For North Korea, Cutting Off Oil Supplies Would Be Devastating
Isolated North Korea doesn't consume much oil but curbing or cutting off its supplies in retaliation would be painful and potentially destabilizing to the regime of Kim Jong Un.
BEIJING/SEOUL, April 13 (Reuters) - Isolated North Korea doesn't consume much oil, but curbing or cutting off its supplies in retaliation for further nuclear or long-range missile tests would be painful and potentially destabilising to the regime of Kim Jong Un.
U.S. officials have told Reuters that an oil embargo is among tougher sanctions Washington could pursue to counter North Korea's nuclear and missile programs
Separately, the Global Times, an influential Chinese tabloid whose stance does not necessarily reflect official policy, said in an editorial on Wednesday that "Chinese society" would approve of "severe restrictive measures that have never been seen before, such as restricting oil imports to the North," if Pyongyang engages in further provocative activity.
China, which supplies most of North Korea's crude, no longer reports its oil shipments to the country, but according to South Korean data supplies it with roughly 500,000 tonnes of crude oil annually. It also exports over 200,000 tonnes of oil products, according to U.N. data.
Analysts said the impact of a full oil embargo on Pyongyang would be so damaging that China, which opposes any measures that could fuel instability in North Korea, would be unlikely to take that step or agree to such a measure in the United Nations Security Council, where it has a veto as a permanent member.
"If China cuts off oil supply, North Korea would not survive on its own for three months and everything in North Korea would be paralysed," said Cho Bong-hyun, who heads research on North Korea's economy at IBK Bank in Seoul.
"This could increase the possibility of North Korea's collapse and have an adverse impact on China as well. China would rather consider reducing crude oil supply," he said.
North Korea has virtually no domestic oil production, and has traditionally imported the little demand it has for fuel at its refineries from China and, to a lesser extent, Russia.
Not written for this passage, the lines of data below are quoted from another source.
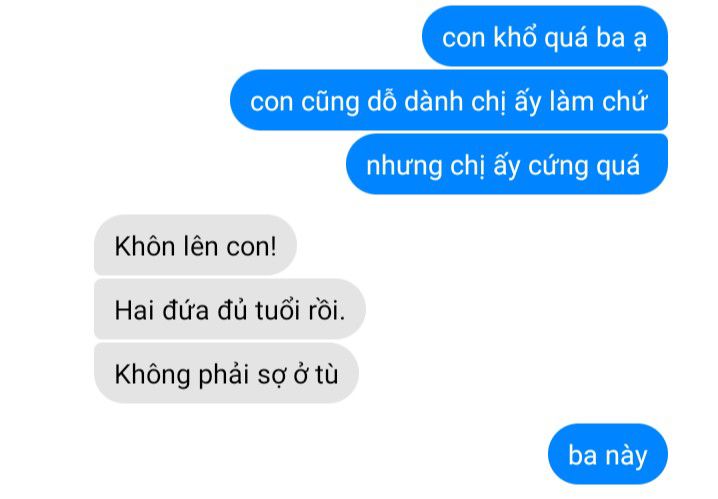
Task: Click the word 'Không' in the gray message
Action: [x=152, y=374]
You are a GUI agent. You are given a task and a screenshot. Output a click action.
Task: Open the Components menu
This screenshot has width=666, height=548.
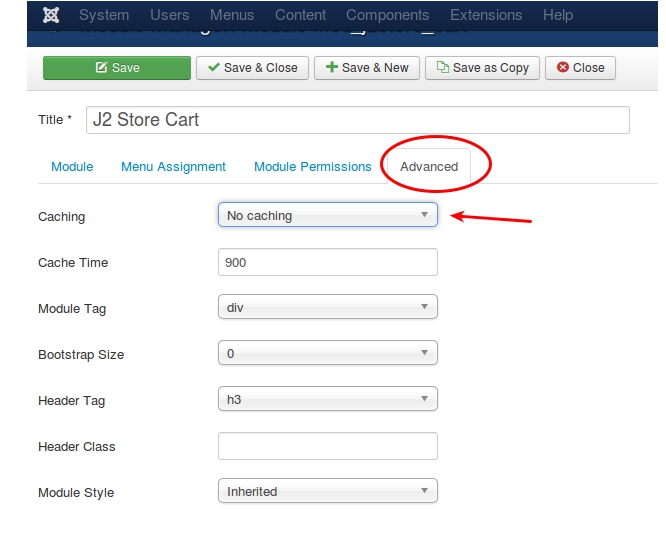(387, 15)
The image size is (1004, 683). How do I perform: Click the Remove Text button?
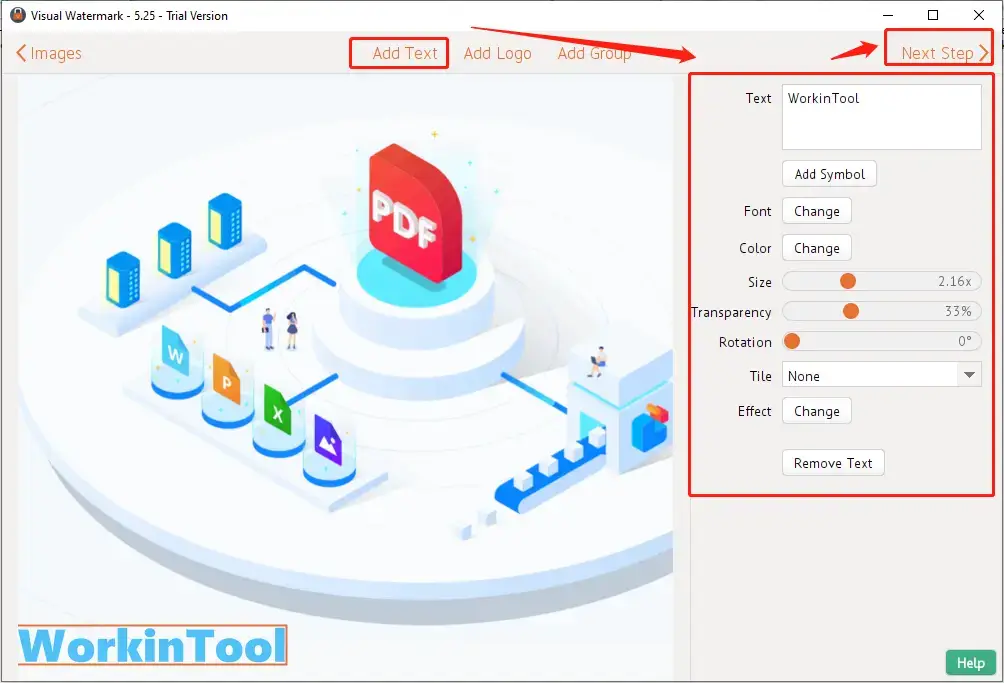832,463
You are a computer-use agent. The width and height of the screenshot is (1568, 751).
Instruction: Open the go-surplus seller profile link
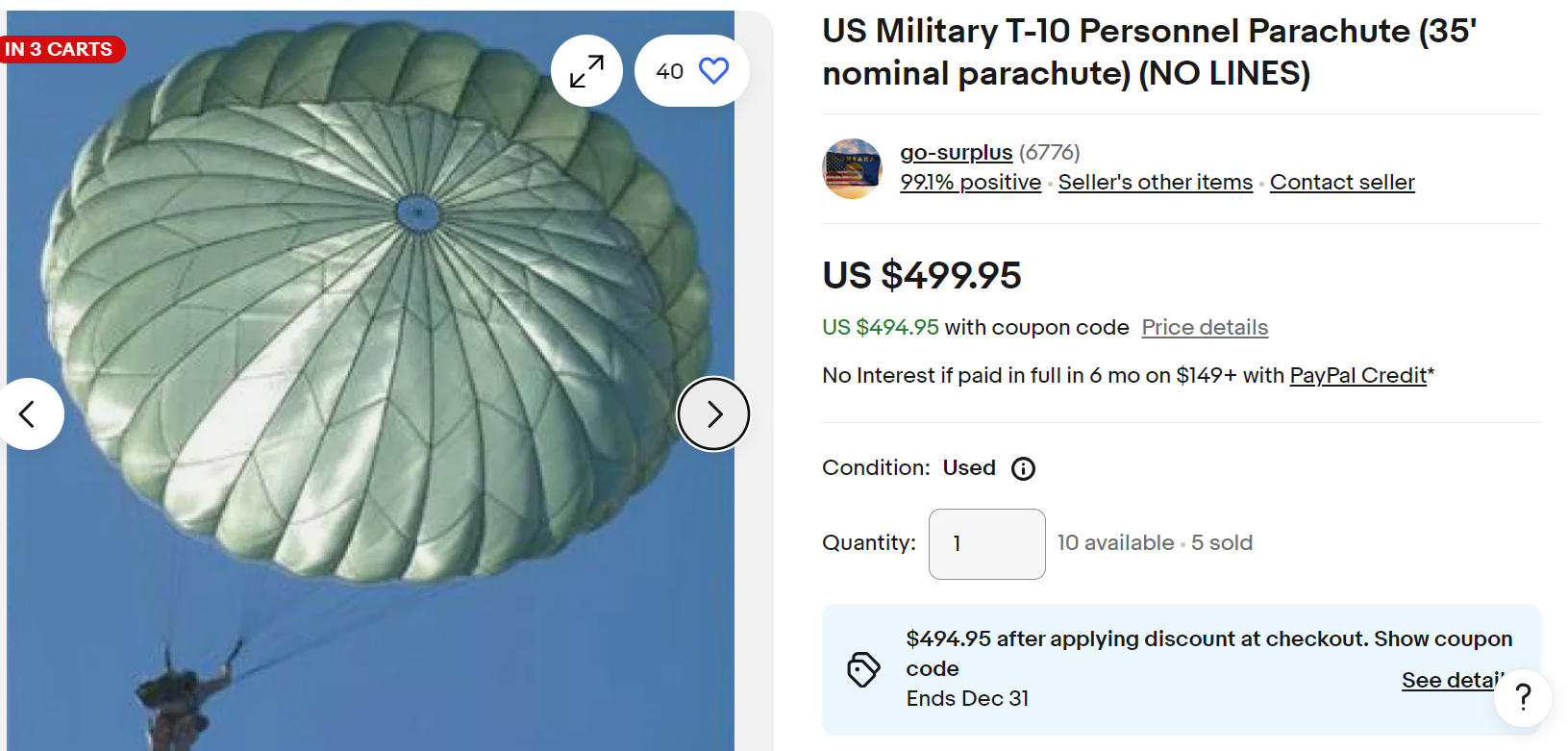point(956,152)
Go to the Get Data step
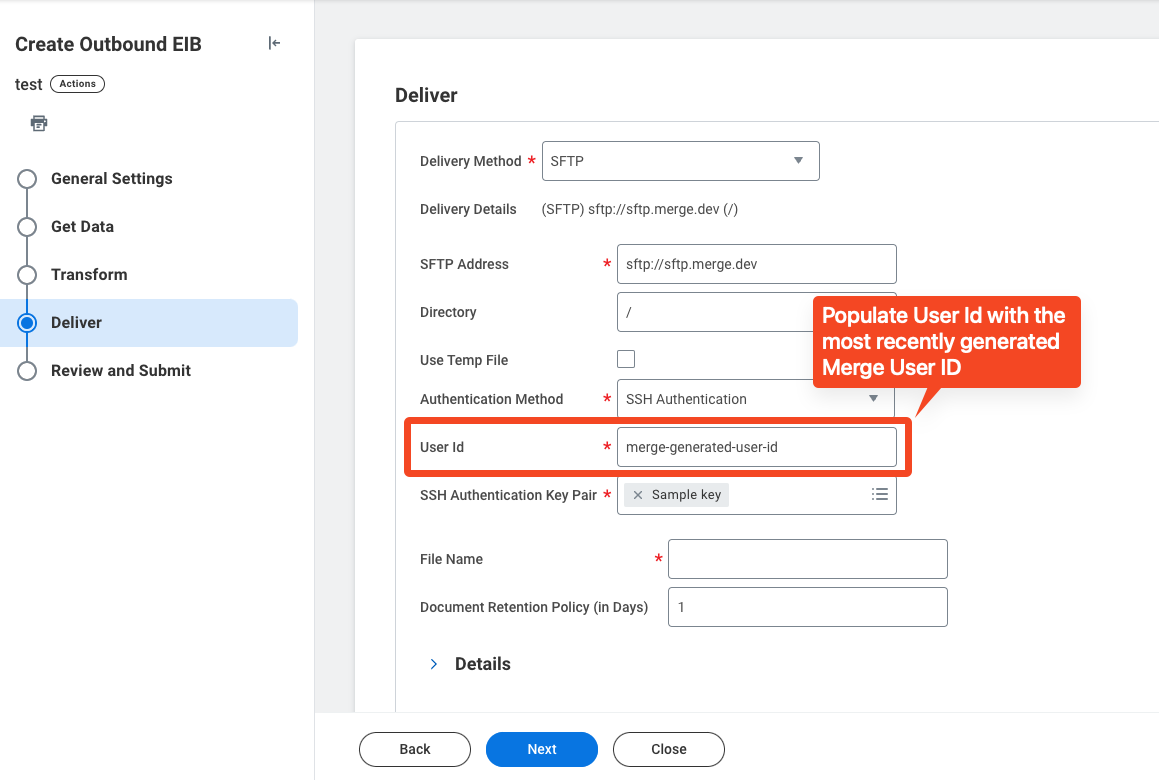 coord(82,227)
North Korea has two refineries: the Ponghwa Chemical Factory sits on the river border with Dandong in China, while the Sungri refinery is located on the Tumen River bordering Russia.
Much of North Korea's energy is supplied by abundant domestic coal, but oil is used by the military as well as in transport and agriculture.
"Cutting off all oil for an extended period of time, perhaps indefinitely, is probably the toughest economic punishment that China could impose on North Korea. It is highly unlikely that China would take such a step," said Bonnie Glaser of the Center for Strategic and International Studies in Washington.
"It is possible that it might reduce the flow, stop oil deliveries for a week or two, but not cut it off entirely."
In 2003, China's oil pipeline to North Korea shut down for three days after a missile launch, adding to pressure on Pyongyang to draw back from nuclear brinkmanship. Chinese officials said then it was a mechanical breakdown, but some experts said it was deliberate.
Credible Signal
Data from Seoul's Korea Trade-Investment Promotion Agency (KOTRA) shows North Korea imported 525,000 tonnes of crude oil from China in 2015, up 5 percent from a year earlier.
United Nations data shows China also exported 218,087 tonnes of refined oil products to North Korea in 2015, about six times what Russia sent.
"The objective of a statement like this is not to follow through; the objective is to send a credible signal that would make the North Korean leadership think twice," Stephan Haggard, an expert on the North Korean economy at the University of California, San Diego, said of the Global Times editorial.
"It is all about shifting North Korea into a mode where negotiations would resume," he said.